Systemic Therapy and Published Outcomes for rrHBL:
There are only two publications describing experiences with relapsed hepatoblastoma in greater than several dozen affected children, coming from the SIOPEL1-3 studies in Europe (59 patients) and the INT0098 study in the United States (36 patients) respectively (1, 2). The SIOPEL study highlighted the need for combined treatment with chemotherapy in conjunction with surgical removal of the tumor and described an average time to relapse of 12 months from initial diagnosis, and three-year overall survival of 43% (1). However, patients who failed to achieve a complete remission with upfront therapy were excluded from that report and thus the survival data is likely an overestimate of true survival for relapsed and refractory hepatoblastoma patients treated on such studies. The INT0098 data demonstrates the role of doxorubicin for intensification of therapy at time of relapse in patients who have not previously received anthracycline therapy. Of the 173 children enrolled, 55 were found to have progression of disease or recurrence. 36 of these 55 children received cisplatin/5 fluorouracil/vincristine therapy when first diagnosed, and a doxorubicin-containing regimen was administered at time of relapse leading to cure in 31% when combined with surgery. Only 28% of this cohort overall were able to be rescued with chemotherapy and surgery (2). There is no general consensus in the literature or elsewhere for the best treatment strategies at time of relapse or refractory hepatoblastoma. The current registry aims to characterize all clinical aspects of rrHBL, with the primary goal being the advancement of knowledge enabling improved standardization and treatment outcomes for children with rrHBL and their families.
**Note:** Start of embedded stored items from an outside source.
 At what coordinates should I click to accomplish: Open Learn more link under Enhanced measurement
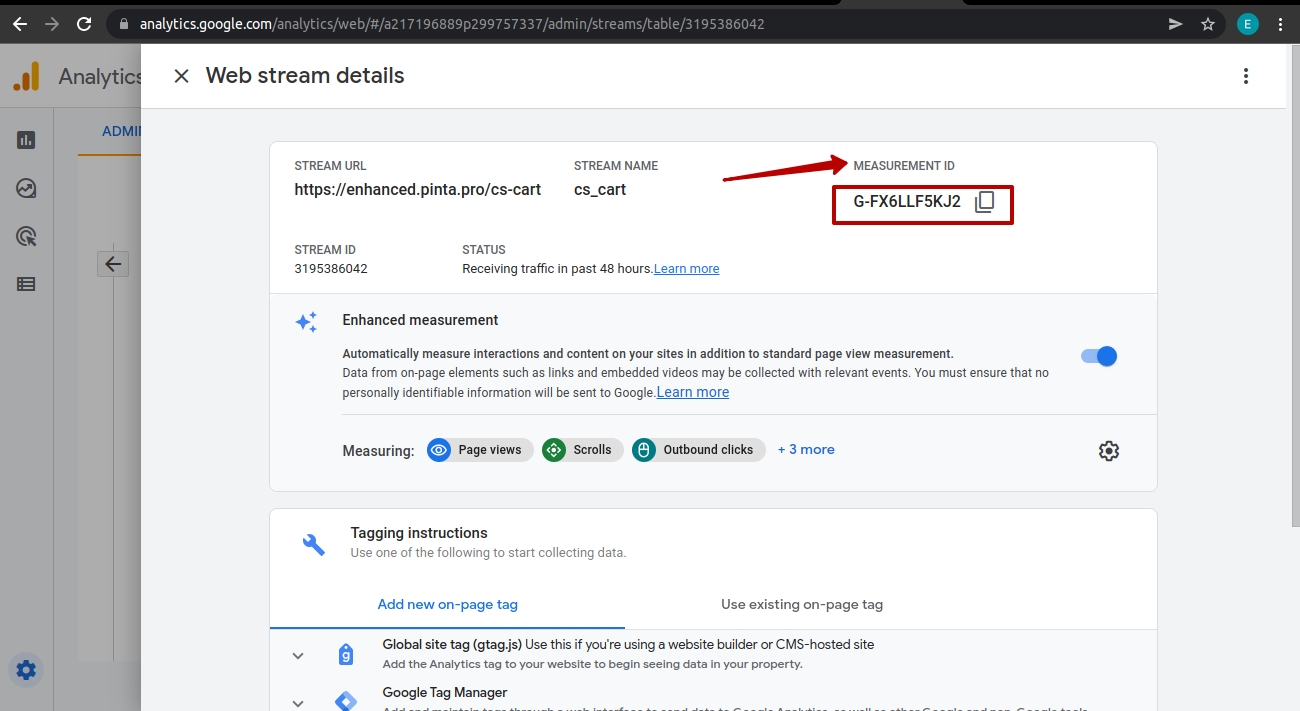692,392
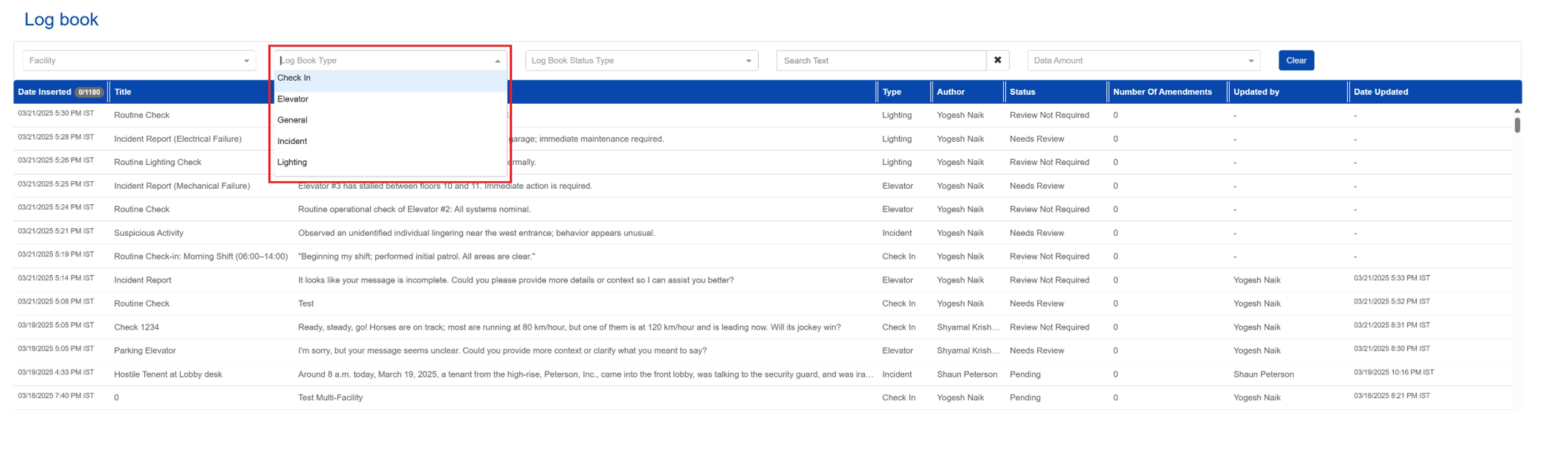The height and width of the screenshot is (463, 1568).
Task: Collapse the Log Book Type dropdown arrow
Action: pyautogui.click(x=498, y=61)
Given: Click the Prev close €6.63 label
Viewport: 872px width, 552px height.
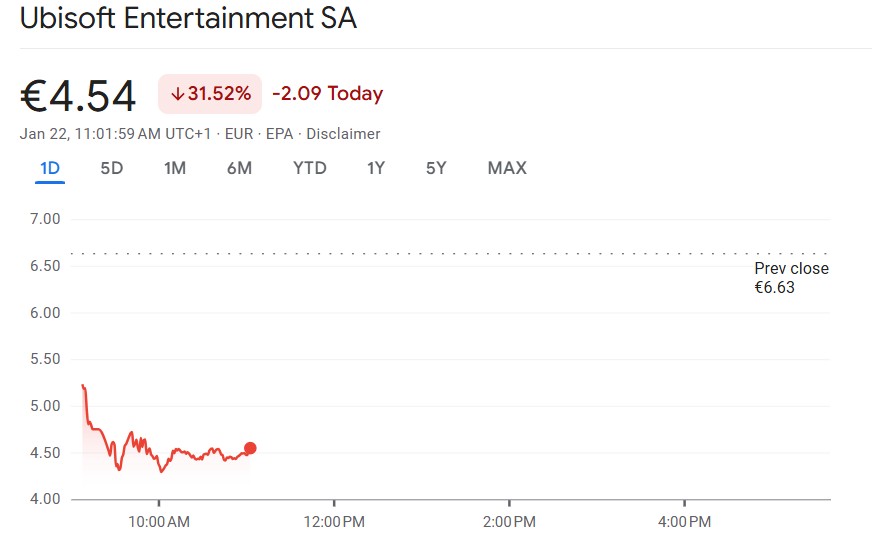Looking at the screenshot, I should coord(791,278).
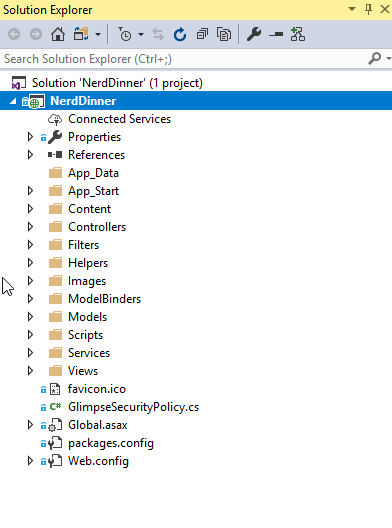392x528 pixels.
Task: Toggle Show All Files icon
Action: click(x=224, y=34)
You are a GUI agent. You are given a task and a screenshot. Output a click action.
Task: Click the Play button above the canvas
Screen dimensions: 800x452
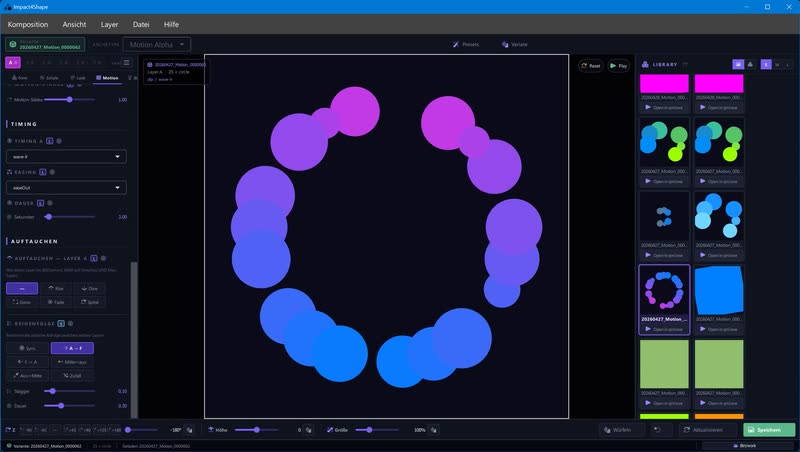[618, 66]
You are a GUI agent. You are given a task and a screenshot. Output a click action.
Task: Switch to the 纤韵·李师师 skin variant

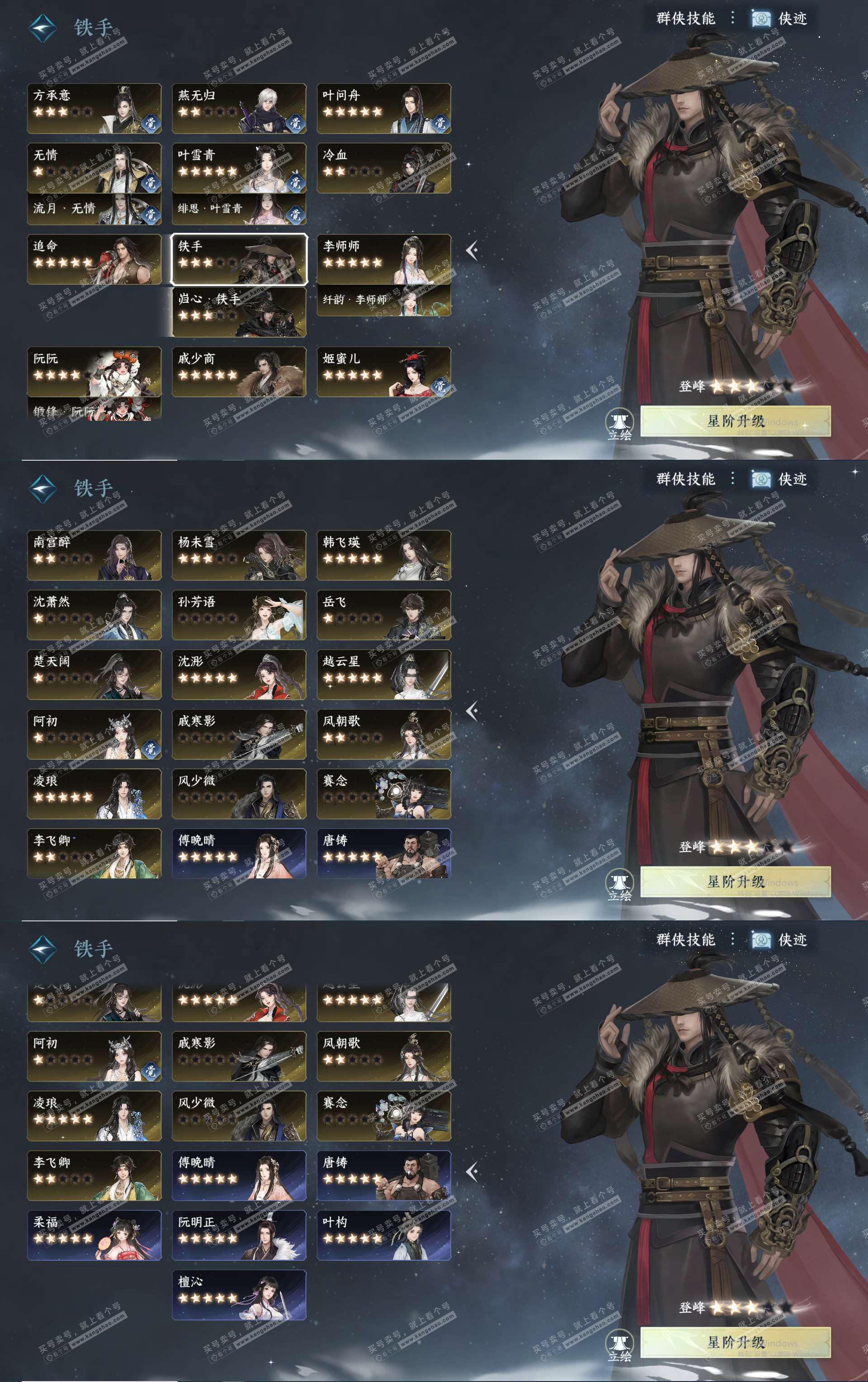(384, 300)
- Semeraro M, Branchereau S, Maibach R, Zsiros J, Casanova M, Brock P, Domerg C, Aronson DC, Zimmermann A, Laithier V, Childs M, Roebuck D, Perilongo G, Czauderna P, Brugieres L. Relapses in hepatoblastoma patients: clinical characteristics and outcome--experience of the International Childhood Liver Tumour Strategy Group (SIOPEL). Eur J Cancer. 2013 Mar;49(4):915-22.
- Malogolowkin MH, Katzenstein HM, Krailo M, Chen Z, Quinn JJ, Reynolds M, Ortega JA. Redefining the role of doxorubicin for the treatment of children with hepatoblastoma. J Clin Oncol. 2008 May 10;26(14):2379-83.